Mark Rothstein, chair of law and medicine and founding director of the Institute for Bioethics, Health Policy, and Law at the University of Louisville School of Medicine, also urged caution.

"My perspective is that if PCAST is implemented it will present innumerable problems to health data privacy." As such, he wanted it clearly noted in the workgroup's report that it had not been permitted to comment on whether the PCAST concepts were "good or bad... I would like to have that sentiment clearly reflected in our conclusion."

Continuing to question the operational feasibility of a DEAS model, Rishel explained, "Providers will not release data to a general use mechanism unless they believe that their ability to express the consent given by their patients is being enforced -- period."

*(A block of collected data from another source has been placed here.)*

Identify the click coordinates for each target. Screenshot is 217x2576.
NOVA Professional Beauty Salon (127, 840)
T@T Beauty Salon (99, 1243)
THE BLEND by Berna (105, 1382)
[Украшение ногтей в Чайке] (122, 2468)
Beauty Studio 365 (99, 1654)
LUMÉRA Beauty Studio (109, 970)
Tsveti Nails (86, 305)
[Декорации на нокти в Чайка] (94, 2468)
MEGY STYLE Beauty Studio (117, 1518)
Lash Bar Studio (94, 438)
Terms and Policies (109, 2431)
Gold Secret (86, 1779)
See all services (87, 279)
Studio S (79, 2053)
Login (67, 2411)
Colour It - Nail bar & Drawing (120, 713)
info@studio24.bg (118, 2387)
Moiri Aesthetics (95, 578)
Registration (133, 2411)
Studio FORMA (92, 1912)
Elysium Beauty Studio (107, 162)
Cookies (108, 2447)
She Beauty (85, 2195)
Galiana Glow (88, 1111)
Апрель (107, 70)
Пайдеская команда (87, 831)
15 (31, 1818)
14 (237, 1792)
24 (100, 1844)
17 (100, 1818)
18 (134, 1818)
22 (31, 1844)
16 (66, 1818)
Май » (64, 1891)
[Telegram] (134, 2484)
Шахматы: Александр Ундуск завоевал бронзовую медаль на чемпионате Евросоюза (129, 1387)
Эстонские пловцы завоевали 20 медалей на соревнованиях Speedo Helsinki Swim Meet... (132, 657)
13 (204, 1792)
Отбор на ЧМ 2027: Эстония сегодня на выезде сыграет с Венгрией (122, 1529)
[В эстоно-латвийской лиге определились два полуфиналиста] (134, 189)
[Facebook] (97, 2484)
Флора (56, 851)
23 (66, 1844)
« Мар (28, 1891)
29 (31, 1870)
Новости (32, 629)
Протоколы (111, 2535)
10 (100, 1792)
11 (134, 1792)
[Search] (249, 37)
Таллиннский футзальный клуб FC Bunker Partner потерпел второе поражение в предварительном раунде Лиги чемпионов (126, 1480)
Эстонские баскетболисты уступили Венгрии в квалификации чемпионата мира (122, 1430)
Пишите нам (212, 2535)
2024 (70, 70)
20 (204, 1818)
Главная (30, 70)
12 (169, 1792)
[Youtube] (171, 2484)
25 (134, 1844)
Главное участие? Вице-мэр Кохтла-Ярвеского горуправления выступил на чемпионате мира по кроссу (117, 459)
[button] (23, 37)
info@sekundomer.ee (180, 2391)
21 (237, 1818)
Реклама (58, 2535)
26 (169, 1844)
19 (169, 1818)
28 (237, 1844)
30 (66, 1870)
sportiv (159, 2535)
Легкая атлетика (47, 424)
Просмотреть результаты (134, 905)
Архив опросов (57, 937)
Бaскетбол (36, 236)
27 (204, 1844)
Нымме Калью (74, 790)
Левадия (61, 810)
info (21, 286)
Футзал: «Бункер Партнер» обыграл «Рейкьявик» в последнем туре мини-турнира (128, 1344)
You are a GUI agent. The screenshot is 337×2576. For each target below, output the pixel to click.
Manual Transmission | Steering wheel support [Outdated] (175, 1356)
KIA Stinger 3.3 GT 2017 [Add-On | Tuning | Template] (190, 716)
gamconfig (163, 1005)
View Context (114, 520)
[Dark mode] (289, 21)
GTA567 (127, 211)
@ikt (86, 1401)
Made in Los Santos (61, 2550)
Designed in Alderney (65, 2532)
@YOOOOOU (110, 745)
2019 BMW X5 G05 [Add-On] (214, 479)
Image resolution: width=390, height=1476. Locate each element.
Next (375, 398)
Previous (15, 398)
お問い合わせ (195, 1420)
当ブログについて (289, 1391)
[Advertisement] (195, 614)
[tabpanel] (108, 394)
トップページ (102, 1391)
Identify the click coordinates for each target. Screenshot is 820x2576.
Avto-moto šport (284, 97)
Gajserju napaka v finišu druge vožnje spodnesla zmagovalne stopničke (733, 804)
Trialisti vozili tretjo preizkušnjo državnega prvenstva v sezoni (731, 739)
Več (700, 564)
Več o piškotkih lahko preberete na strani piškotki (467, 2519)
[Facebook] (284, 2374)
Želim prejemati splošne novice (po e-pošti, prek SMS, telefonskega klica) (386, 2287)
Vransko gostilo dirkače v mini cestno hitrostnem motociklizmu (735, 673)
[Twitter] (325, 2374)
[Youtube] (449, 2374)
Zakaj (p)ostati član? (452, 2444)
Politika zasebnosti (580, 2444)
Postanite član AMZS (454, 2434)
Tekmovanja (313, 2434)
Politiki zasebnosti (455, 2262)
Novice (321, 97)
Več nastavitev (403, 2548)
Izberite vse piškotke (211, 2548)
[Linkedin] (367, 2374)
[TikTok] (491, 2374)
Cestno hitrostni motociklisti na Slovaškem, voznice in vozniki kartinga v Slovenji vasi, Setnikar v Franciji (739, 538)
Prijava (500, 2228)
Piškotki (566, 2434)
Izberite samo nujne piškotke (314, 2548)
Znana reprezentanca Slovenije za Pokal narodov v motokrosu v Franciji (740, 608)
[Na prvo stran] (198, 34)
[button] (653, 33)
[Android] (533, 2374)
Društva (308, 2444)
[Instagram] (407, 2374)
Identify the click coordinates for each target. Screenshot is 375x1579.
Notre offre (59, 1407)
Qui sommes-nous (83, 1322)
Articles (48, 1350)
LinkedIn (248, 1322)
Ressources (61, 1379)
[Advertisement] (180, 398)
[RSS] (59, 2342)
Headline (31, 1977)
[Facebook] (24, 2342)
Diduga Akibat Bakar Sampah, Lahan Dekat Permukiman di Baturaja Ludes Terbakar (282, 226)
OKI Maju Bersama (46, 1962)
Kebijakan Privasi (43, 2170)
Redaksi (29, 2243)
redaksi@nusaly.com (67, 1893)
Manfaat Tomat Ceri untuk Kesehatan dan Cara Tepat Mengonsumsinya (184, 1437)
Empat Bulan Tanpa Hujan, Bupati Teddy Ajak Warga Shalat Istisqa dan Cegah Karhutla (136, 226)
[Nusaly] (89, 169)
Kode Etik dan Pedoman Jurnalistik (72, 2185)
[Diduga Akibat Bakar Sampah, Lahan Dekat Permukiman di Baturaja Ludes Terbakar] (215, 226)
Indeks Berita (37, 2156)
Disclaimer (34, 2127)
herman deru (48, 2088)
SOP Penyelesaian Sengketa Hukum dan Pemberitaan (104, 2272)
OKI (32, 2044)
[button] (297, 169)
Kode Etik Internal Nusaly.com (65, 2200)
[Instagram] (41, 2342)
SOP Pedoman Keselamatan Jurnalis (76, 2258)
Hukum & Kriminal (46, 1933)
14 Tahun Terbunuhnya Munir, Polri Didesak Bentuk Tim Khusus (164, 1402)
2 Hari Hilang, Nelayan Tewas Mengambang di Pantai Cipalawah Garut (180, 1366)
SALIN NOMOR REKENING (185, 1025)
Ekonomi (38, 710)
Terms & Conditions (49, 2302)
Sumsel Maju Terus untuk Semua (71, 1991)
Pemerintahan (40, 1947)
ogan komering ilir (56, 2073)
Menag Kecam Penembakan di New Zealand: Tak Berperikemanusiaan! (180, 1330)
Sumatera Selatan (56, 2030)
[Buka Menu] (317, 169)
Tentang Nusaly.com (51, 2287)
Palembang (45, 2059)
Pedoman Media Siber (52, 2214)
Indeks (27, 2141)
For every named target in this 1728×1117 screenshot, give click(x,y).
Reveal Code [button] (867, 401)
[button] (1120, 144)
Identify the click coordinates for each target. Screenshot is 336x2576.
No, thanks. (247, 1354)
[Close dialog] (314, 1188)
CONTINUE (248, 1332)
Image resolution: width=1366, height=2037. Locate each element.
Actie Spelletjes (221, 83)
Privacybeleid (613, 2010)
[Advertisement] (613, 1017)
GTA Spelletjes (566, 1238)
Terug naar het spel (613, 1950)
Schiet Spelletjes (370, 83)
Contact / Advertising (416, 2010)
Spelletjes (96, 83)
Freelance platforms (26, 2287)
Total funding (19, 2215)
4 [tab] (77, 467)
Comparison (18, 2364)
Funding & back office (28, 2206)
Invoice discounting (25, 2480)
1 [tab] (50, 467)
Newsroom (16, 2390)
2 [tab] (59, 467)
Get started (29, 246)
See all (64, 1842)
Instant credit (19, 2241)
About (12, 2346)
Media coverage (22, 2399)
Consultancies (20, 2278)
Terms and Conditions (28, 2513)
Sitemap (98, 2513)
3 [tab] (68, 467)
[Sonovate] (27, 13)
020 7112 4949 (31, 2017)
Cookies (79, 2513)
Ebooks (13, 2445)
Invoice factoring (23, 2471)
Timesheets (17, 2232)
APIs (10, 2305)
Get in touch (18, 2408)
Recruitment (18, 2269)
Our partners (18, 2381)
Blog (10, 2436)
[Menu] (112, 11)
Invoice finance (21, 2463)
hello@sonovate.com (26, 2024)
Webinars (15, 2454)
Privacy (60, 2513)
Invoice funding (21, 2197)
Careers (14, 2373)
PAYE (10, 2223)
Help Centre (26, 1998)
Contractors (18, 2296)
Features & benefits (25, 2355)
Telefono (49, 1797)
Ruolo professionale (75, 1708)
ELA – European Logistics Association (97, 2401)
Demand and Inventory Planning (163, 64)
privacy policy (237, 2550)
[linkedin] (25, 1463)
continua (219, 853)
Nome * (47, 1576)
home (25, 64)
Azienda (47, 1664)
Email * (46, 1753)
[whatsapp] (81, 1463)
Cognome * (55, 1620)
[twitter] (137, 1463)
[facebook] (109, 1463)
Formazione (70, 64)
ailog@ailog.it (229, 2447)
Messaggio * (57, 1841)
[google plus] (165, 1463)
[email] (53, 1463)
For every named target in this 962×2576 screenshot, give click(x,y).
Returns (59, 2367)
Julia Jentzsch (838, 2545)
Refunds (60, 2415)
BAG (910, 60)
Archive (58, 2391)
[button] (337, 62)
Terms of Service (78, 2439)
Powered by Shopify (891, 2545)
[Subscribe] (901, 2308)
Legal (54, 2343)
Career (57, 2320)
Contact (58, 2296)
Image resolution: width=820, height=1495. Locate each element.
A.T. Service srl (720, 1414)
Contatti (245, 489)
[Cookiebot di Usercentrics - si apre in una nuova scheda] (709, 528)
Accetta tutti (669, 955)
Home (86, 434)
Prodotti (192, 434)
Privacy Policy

He added, "To me, at a very fundamental level, the PCAST Report is distinct and counter to the principles of fair information practices that the Tiger Team (Workgroup on Privacy and Security) is developing."

At that, Egerman sought to move the discussion away from commenting on the merits of the report. "I don't want to go there," he said. "It's an interesting discussion, but it's a different argument."

As he finalized the workgroup's report, Rishel nonetheless urged Egerman to communicate his aforementioned sentiment clearly. "I don't want that to be a tepid comment -- it must be expressed with urgency and immediacy."